Yesterday, I spent time with Jim Horn, the man who was hired to maintain the Zeiss VI planetarium star projector you see above. (This is a photo I took in 1994 in the Morehead Planetarium star theater.) Jim shared with me dozens of slides, pictures, and artifacts he’d been given or that were trash-bound but that he rescued during his 1969 to 2001 tenure at Morehead. As I look over the images of the star projector, the building, employees, and astronauts, I’m blown away by the fact that Chapel Hill was every bit a NASA training hub as existed in the sixties and seventies.
Today, I’ll have lunch with Richard McColman, the head of the GSK Fulldome Theater (as the star theater is now called since its 2010 modernization). Richard’s tenure of 1992 to present has involved upgrading the theater from mechanical to digital. Morehead continues to be a world class facility in part due to Richard’s efforts, those dovetailing perfectly in with Jim Horn’s perpetual upgrades and improvements of the past.
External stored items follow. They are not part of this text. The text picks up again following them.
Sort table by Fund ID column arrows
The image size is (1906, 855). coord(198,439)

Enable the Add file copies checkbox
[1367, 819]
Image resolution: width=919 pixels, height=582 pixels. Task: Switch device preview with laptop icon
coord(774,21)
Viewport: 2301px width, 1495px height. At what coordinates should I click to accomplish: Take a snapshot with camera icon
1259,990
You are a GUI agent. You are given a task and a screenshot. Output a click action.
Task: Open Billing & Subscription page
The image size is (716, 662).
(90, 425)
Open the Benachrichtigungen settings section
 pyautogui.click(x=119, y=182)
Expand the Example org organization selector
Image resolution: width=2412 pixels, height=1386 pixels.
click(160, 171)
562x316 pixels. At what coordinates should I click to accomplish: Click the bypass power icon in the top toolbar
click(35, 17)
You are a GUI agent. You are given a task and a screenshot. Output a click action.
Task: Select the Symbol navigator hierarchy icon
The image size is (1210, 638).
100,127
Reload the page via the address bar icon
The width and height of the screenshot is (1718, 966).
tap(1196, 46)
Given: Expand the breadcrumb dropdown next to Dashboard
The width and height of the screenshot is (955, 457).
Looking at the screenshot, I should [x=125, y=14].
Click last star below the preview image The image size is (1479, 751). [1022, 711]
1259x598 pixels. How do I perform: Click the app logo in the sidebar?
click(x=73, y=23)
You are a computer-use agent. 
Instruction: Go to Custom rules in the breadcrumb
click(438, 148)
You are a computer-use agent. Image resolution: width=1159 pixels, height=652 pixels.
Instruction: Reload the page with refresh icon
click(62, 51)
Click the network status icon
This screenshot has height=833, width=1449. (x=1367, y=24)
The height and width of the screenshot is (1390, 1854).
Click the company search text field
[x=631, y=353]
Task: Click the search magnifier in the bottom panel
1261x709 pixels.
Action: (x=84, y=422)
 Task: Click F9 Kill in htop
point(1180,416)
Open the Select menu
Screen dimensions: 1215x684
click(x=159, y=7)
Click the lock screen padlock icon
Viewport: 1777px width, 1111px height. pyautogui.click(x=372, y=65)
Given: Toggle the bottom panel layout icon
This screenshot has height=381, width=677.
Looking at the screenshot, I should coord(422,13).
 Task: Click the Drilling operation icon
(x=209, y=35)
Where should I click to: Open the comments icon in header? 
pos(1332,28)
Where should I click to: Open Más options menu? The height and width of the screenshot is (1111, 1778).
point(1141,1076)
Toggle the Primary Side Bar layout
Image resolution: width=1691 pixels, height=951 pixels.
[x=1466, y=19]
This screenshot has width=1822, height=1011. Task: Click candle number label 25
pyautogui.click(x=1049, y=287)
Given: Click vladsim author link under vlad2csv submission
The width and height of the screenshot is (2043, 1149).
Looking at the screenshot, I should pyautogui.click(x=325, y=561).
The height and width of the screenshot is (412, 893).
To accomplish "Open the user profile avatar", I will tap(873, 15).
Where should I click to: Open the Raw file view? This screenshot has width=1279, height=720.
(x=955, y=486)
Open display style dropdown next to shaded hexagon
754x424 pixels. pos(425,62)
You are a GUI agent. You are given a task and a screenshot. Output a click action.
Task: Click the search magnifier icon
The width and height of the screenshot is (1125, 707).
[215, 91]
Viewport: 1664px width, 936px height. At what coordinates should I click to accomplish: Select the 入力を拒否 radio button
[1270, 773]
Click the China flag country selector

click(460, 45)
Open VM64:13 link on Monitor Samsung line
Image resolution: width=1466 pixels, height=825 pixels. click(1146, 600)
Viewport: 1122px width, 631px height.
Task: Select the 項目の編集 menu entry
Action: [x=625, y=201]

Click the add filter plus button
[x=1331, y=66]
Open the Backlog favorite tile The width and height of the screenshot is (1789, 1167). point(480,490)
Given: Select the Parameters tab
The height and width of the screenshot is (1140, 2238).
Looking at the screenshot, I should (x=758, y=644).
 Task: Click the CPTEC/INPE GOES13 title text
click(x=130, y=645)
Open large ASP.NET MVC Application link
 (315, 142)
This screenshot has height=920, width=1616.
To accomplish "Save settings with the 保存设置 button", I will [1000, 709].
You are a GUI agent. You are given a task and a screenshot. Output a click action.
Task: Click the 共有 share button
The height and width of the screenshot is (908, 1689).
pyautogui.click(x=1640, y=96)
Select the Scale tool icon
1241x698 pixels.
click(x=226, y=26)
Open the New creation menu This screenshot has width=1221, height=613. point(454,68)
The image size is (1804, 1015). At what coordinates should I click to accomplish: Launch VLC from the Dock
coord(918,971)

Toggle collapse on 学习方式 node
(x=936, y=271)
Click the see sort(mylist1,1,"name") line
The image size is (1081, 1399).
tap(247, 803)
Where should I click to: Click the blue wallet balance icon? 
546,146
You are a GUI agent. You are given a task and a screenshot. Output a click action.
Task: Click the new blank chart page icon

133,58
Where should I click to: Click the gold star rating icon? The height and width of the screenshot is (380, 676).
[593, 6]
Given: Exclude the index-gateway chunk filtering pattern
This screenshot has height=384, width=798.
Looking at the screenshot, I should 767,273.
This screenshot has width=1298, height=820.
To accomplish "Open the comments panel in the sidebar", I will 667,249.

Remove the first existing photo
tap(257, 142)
Tomorrow, I’ll get a chance to work with Todd Boyette, the Director of Morehead Planetarium and Science Center, to further map out the two Morehead book projects I am pursuing with his blessing.
As my research deepens, I’ll put tidbits here for those who are hungry to know about astronaut training at Morehead and stories, like those of under-the-stars marriage proposals or astronauts coming to dinner.